**Try it:** Quote the Iowa caucus passage below in full, word for word.

**Text shown:**
● ● ● ● ● ● ●

A press release from the Sanders campaign.
Heading into the caucus, the Sanders campaign’s strategy hinged on high voter turnout and, in particular, converting nonvoters into voters and expanding the electorate. (At a rally in Queens, New York, this fall, Sanders said, “On caucus night, turn on the TV early, and if the moderator tells you there’s a large voter turnout, we win. If they tell you there’s a low voter turnout, we lose. It’s really as simple as that.”) Iowa is the first test for that strategy; the state was expected to see record turnout. But while no official numbers have yet been reported, party officials in Iowa said that turnout was lower than it was in 2016. Sanders’s internal figures — again, which they said reported nearly 40 percent of precincts — showed 87,396 voters for the first count of voters and 79,162 for the final count.
Buttigieg’s presumed rise in the Iowa caucus — and Biden’s fall — follow weeks of volatility in polling. Last week, as Sanders surged, Buttigieg dropped in a number of polls, falling 8 points since December in an Emerson’s Iowa poll and losing 2 points in its national poll. He stayed level at 7 percent in a Fox poll, but fell behind not only Sanders, Warren, and Biden, but also former New York Mayor Mike Bloomberg. While each of the candidates gave a speech Monday night as caucus results were delayed, Buttigieg stood out for touting his own victory — even as zero percent of precinct results had yet to come in. “By all indications, we are going on to New Hampshire victorious,” Buttigieg declared.

● ● ● ● ● ● ●

**Stored data:**
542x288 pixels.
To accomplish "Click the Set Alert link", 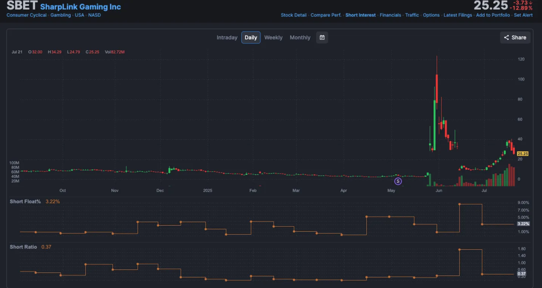I will pyautogui.click(x=523, y=15).
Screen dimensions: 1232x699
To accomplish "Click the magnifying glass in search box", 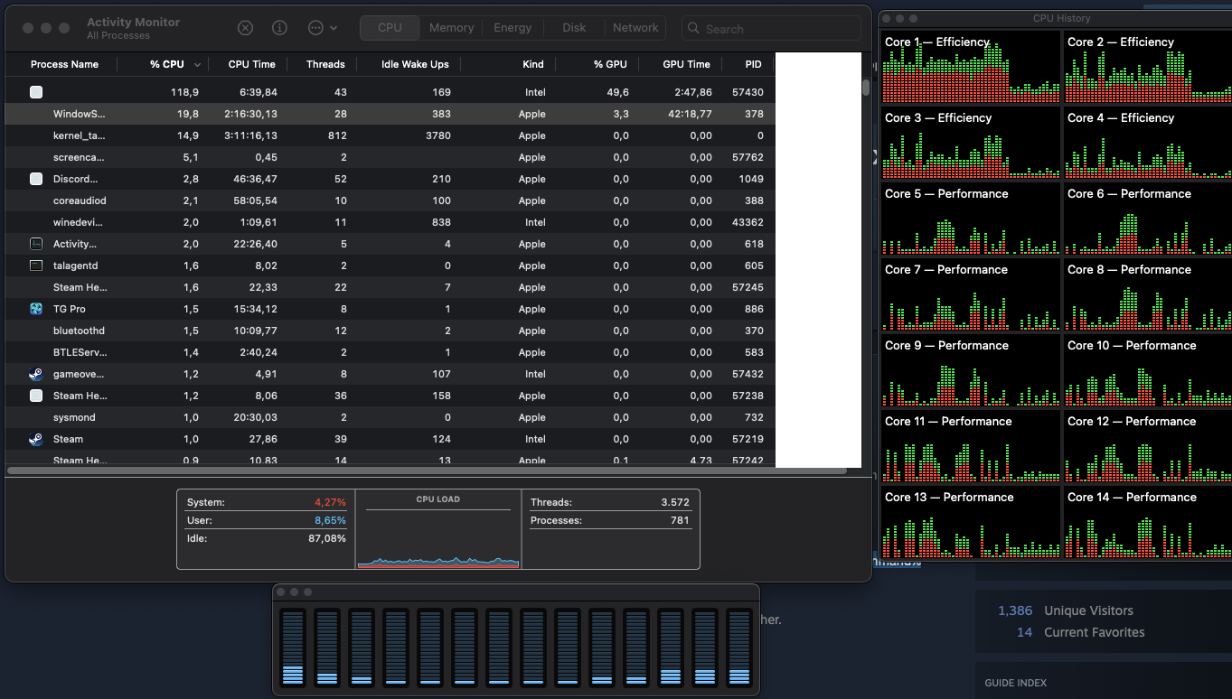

● ● ● ● ● ● ●

**Response area:**
A press release from the Sanders campaign.
Heading into the caucus, the Sanders campaign’s strategy hinged on high voter turnout and, in particular, converting nonvoters into voters and expanding the electorate. (At a rally in Queens, New York, this fall, Sanders said, “On caucus night, turn on the TV early, and if the moderator tells you there’s a large voter turnout, we win. If they tell you there’s a low voter turnout, we lose. It’s really as simple as that.”) Iowa is the first test for that strategy; the state was expected to see record turnout. But while no official numbers have yet been reported, party officials in Iowa said that turnout was lower than it was in 2016. Sanders’s internal figures — again, which they said reported nearly 40 percent of precincts — showed 87,396 voters for the first count of voters and 79,162 for the final count.
Buttigieg’s presumed rise in the Iowa caucus — and Biden’s fall — follow weeks of volatility in polling. Last week, as Sanders surged, Buttigieg dropped in a number of polls, falling 8 points since December in an Emerson’s Iowa poll and losing 2 points in its national poll. He stayed level at 7 percent in a Fox poll, but fell behind not only Sanders, Warren, and Biden, but also former New York Mayor Mike Bloomberg. While each of the candidates gave a speech Monday night as caucus results were delayed, Buttigieg stood out for touting his own victory — even as zero percent of precinct results had yet to come in. “By all indications, we are going on to New Hampshire victorious,” Buttigieg declared.